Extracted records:
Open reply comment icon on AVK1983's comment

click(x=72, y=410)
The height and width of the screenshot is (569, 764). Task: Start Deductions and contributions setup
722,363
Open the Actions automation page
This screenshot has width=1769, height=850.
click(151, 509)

PROBLEM TO WORK ON: All the lines above need to be retyped exactly, with nothing left out.

TASK OUTPUT:
Open reply comment icon on AVK1983's comment

click(x=72, y=410)
The height and width of the screenshot is (569, 764). Task: Start Deductions and contributions setup
722,363
Open the Actions automation page
This screenshot has width=1769, height=850.
click(151, 509)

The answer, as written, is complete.